▸ **Records for the task**
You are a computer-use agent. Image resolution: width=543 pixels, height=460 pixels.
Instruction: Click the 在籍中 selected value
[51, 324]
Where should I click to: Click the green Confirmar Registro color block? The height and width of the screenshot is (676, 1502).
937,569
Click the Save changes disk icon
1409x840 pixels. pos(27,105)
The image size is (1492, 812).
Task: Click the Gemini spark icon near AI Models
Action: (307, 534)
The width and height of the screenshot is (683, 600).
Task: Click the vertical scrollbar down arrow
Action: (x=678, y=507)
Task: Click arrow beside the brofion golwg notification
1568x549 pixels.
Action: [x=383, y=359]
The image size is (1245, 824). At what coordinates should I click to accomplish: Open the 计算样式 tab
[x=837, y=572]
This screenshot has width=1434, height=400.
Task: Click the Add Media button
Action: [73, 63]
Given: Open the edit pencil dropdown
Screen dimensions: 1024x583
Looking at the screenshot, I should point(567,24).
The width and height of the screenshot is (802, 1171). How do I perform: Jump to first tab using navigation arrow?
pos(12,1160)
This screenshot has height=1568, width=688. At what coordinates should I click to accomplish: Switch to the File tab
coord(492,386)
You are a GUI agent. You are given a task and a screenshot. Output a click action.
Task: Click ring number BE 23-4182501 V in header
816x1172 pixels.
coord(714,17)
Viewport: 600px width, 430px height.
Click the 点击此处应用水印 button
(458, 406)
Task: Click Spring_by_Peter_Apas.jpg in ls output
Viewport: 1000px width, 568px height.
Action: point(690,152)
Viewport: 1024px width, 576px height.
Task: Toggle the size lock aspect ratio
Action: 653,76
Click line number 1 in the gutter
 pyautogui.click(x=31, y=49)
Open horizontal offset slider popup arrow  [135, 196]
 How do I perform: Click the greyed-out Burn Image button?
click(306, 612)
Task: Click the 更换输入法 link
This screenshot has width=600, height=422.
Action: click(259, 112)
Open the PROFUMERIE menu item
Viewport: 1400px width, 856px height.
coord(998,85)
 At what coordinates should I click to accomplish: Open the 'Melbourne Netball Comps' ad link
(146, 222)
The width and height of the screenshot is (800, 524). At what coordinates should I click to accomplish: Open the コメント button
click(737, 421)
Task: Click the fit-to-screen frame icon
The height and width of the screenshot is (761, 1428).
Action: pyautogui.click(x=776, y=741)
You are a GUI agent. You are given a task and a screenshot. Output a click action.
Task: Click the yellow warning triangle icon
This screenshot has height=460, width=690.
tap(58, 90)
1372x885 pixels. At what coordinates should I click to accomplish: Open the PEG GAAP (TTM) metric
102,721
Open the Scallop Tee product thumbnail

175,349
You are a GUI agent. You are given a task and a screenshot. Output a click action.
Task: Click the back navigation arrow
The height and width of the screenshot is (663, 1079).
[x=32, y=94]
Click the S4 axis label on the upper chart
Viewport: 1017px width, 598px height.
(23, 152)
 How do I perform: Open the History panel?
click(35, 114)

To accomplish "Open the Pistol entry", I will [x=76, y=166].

▸ **The task**
Output the full set of entries exactly as they were given.

▸ **Solved problem**
You are a computer-use agent. Image resolution: width=543 pixels, height=460 pixels.
Instruction: Click the 在籍中 selected value
[51, 324]
Where should I click to: Click the green Confirmar Registro color block? The height and width of the screenshot is (676, 1502).
937,569
Click the Save changes disk icon
1409x840 pixels. pos(27,105)
The image size is (1492, 812).
Task: Click the Gemini spark icon near AI Models
Action: (307, 534)
The width and height of the screenshot is (683, 600).
Task: Click the vertical scrollbar down arrow
Action: (x=678, y=507)
Task: Click arrow beside the brofion golwg notification
1568x549 pixels.
Action: [x=383, y=359]
The image size is (1245, 824). At what coordinates should I click to accomplish: Open the 计算样式 tab
[x=837, y=572]
This screenshot has width=1434, height=400.
Task: Click the Add Media button
Action: [73, 63]
Given: Open the edit pencil dropdown
Screen dimensions: 1024x583
Looking at the screenshot, I should point(567,24).
The width and height of the screenshot is (802, 1171). How do I perform: Jump to first tab using navigation arrow?
pos(12,1160)
This screenshot has height=1568, width=688. At what coordinates should I click to accomplish: Switch to the File tab
coord(492,386)
You are a GUI agent. You are given a task and a screenshot. Output a click action.
Task: Click ring number BE 23-4182501 V in header
816x1172 pixels.
coord(714,17)
Viewport: 600px width, 430px height.
Click the 点击此处应用水印 button
(458, 406)
Task: Click Spring_by_Peter_Apas.jpg in ls output
Viewport: 1000px width, 568px height.
Action: point(690,152)
Viewport: 1024px width, 576px height.
Task: Toggle the size lock aspect ratio
Action: 653,76
Click line number 1 in the gutter
 pyautogui.click(x=31, y=49)
Open horizontal offset slider popup arrow  [135, 196]
 How do I perform: Click the greyed-out Burn Image button?
click(306, 612)
Task: Click the 更换输入法 link
This screenshot has width=600, height=422.
Action: click(259, 112)
Open the PROFUMERIE menu item
Viewport: 1400px width, 856px height.
coord(998,85)
 At what coordinates should I click to accomplish: Open the 'Melbourne Netball Comps' ad link
(146, 222)
The width and height of the screenshot is (800, 524). At what coordinates should I click to accomplish: Open the コメント button
click(737, 421)
Task: Click the fit-to-screen frame icon
The height and width of the screenshot is (761, 1428).
Action: pyautogui.click(x=776, y=741)
You are a GUI agent. You are given a task and a screenshot. Output a click action.
Task: Click the yellow warning triangle icon
This screenshot has height=460, width=690.
tap(58, 90)
1372x885 pixels. At what coordinates should I click to accomplish: Open the PEG GAAP (TTM) metric
102,721
Open the Scallop Tee product thumbnail

175,349
You are a GUI agent. You are given a task and a screenshot. Output a click action.
Task: Click the back navigation arrow
The height and width of the screenshot is (663, 1079).
[x=32, y=94]
Click the S4 axis label on the upper chart
Viewport: 1017px width, 598px height.
(23, 152)
 How do I perform: Open the History panel?
click(35, 114)

To accomplish "Open the Pistol entry", I will [x=76, y=166].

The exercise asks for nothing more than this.